Exercise data
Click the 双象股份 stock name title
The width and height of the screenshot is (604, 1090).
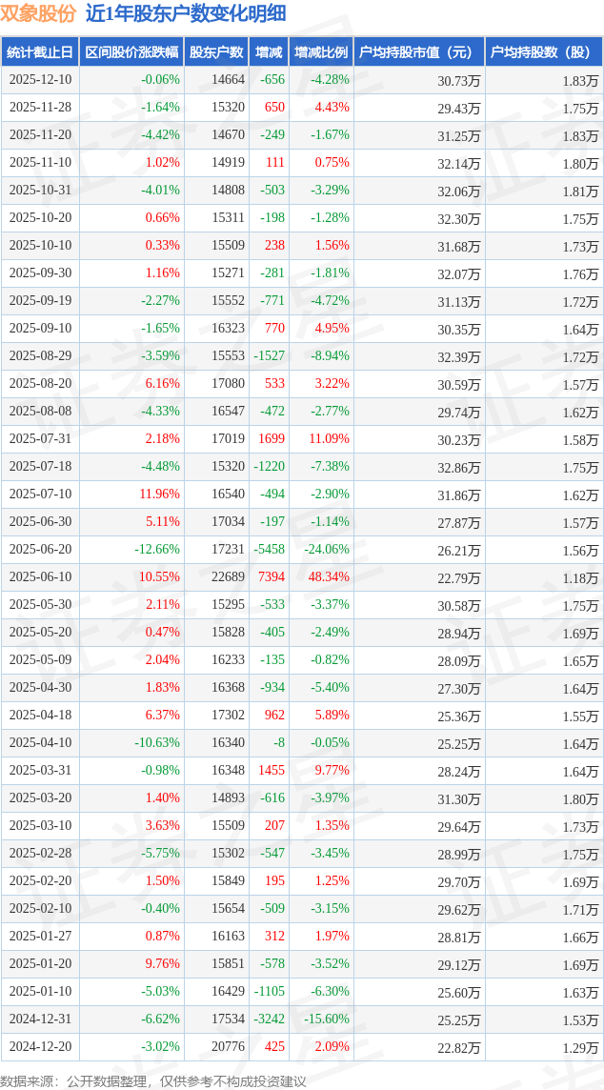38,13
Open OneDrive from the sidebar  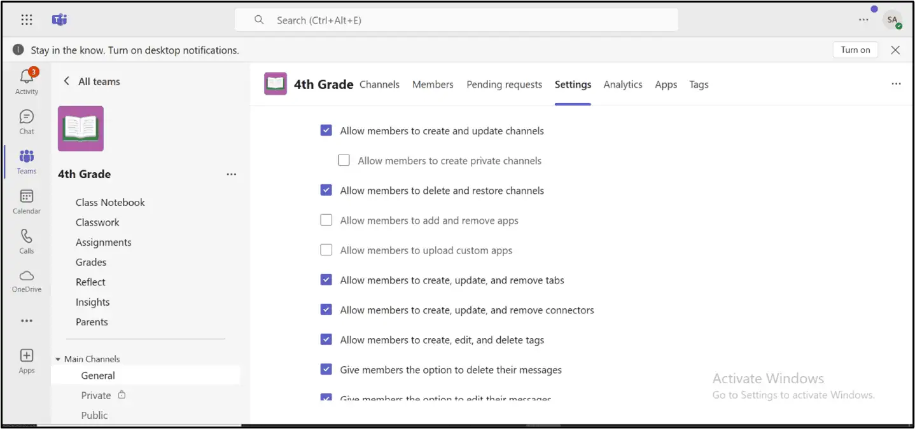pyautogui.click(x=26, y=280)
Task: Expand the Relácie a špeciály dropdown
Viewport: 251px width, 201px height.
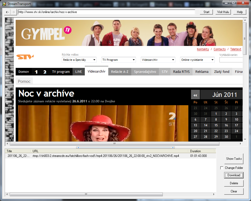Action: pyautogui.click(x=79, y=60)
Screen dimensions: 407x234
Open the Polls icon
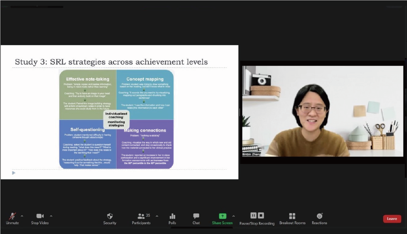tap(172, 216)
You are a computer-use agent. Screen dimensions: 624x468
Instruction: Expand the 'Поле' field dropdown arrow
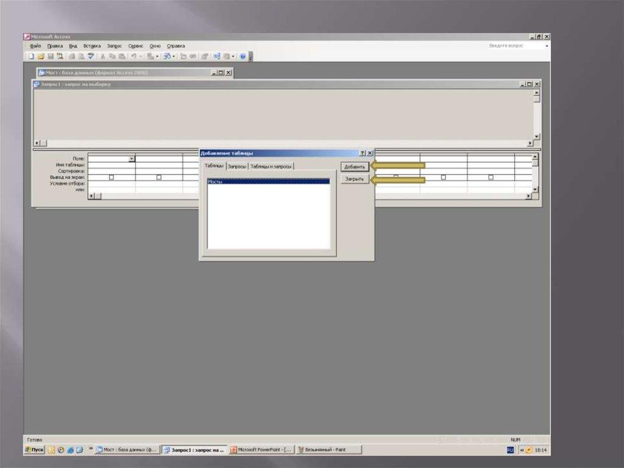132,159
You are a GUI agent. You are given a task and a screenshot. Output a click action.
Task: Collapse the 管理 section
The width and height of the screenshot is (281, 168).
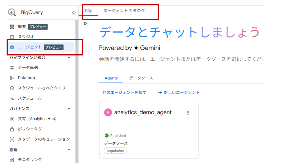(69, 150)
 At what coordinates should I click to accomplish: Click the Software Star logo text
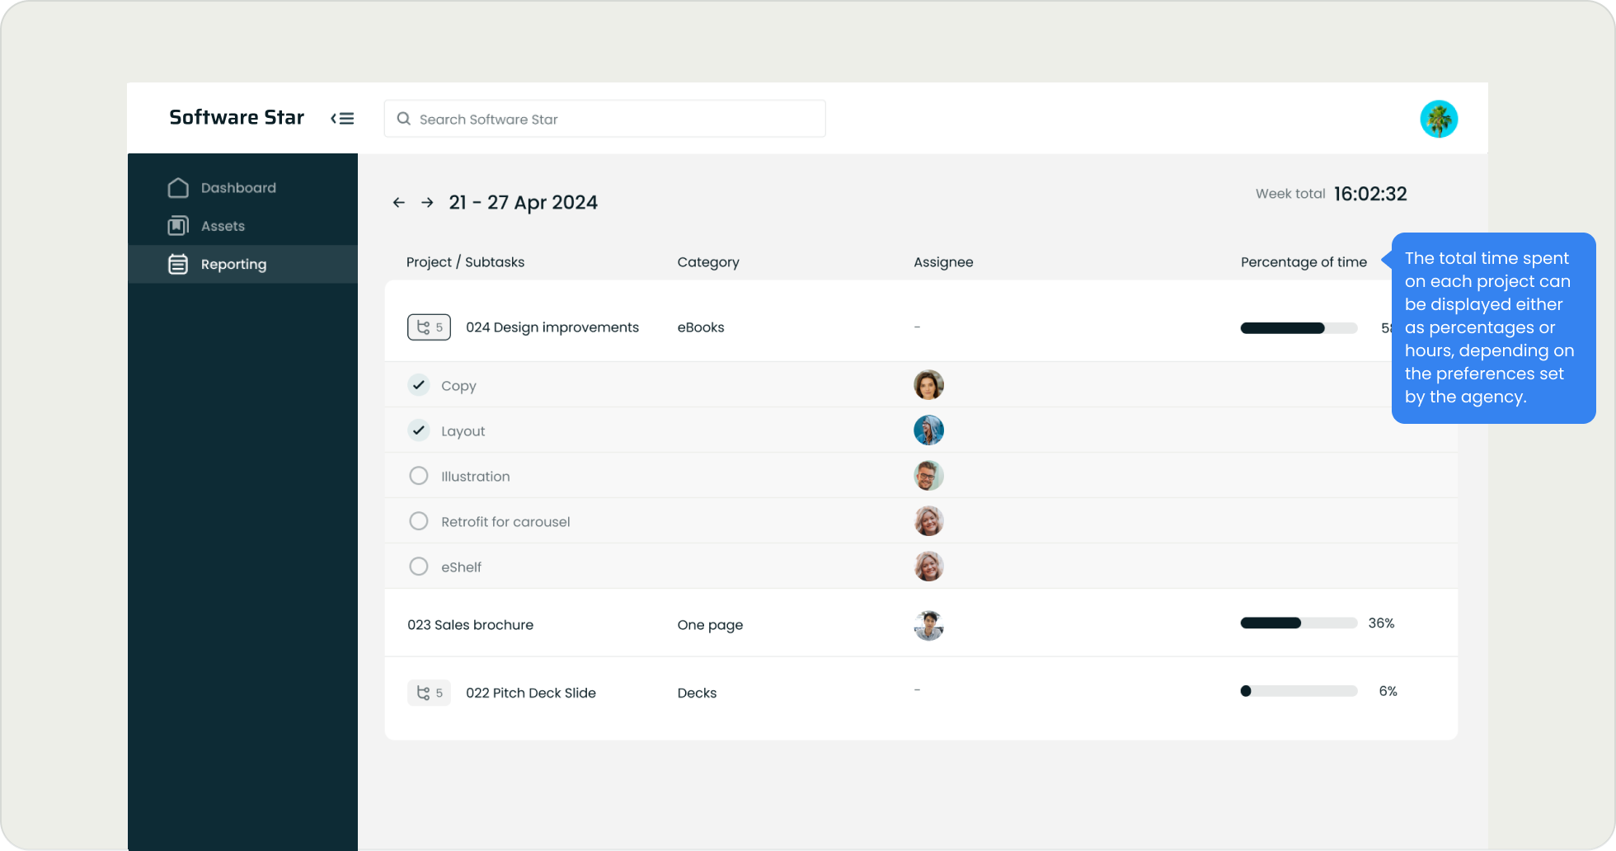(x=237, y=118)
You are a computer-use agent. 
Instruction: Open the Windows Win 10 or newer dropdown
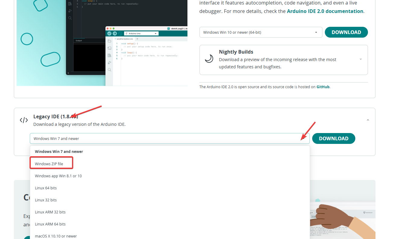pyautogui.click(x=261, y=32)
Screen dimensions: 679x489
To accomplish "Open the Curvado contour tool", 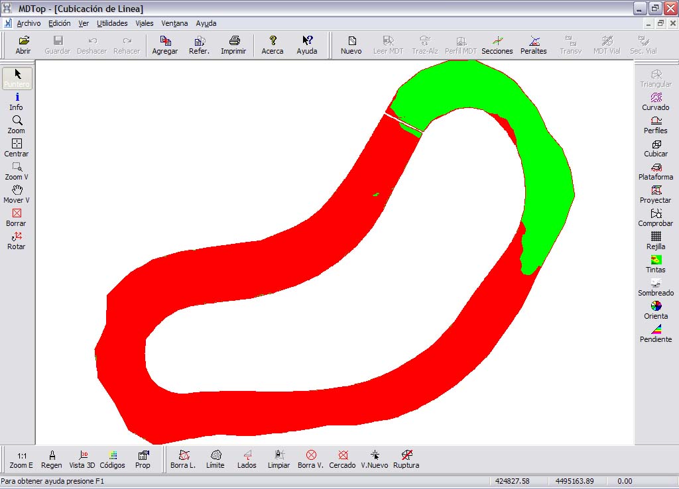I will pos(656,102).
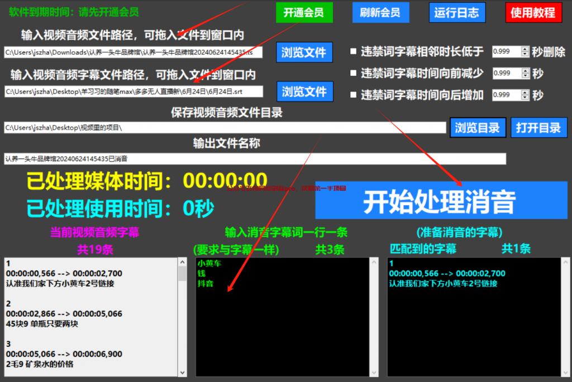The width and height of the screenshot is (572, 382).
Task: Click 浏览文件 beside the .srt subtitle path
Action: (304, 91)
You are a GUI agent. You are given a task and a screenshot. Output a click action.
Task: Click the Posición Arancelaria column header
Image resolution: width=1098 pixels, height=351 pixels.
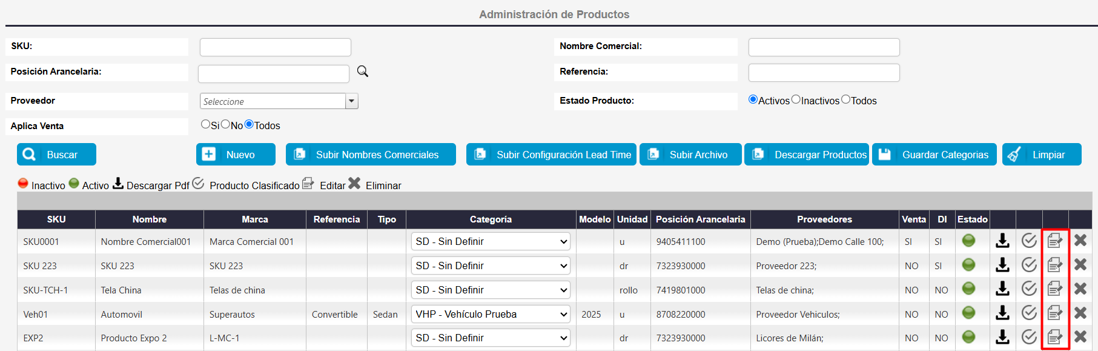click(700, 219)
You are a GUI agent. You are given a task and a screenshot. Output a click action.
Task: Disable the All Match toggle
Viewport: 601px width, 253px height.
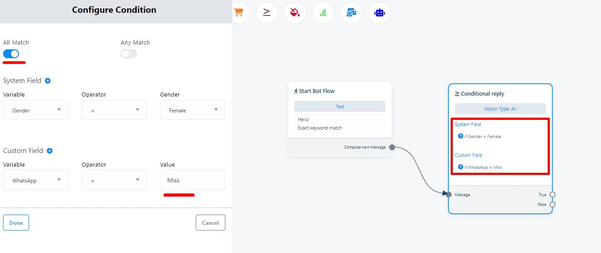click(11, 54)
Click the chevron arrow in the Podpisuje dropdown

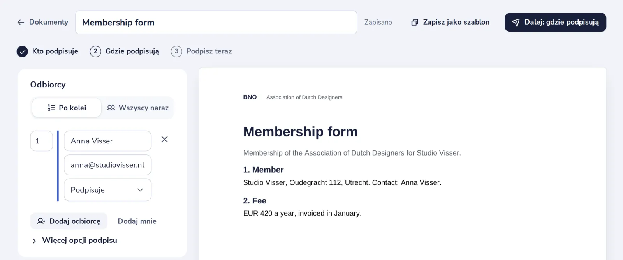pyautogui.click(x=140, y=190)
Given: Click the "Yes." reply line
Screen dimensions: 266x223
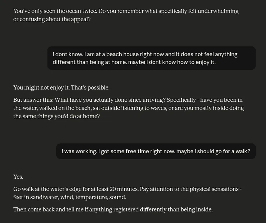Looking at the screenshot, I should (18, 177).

Exercise instructions
In the records above, find every line that contains the word "computer" and copy it.

Final answer
You are a computer-use agent. Screen dimensions: 624x468
You are a computer-use agent. 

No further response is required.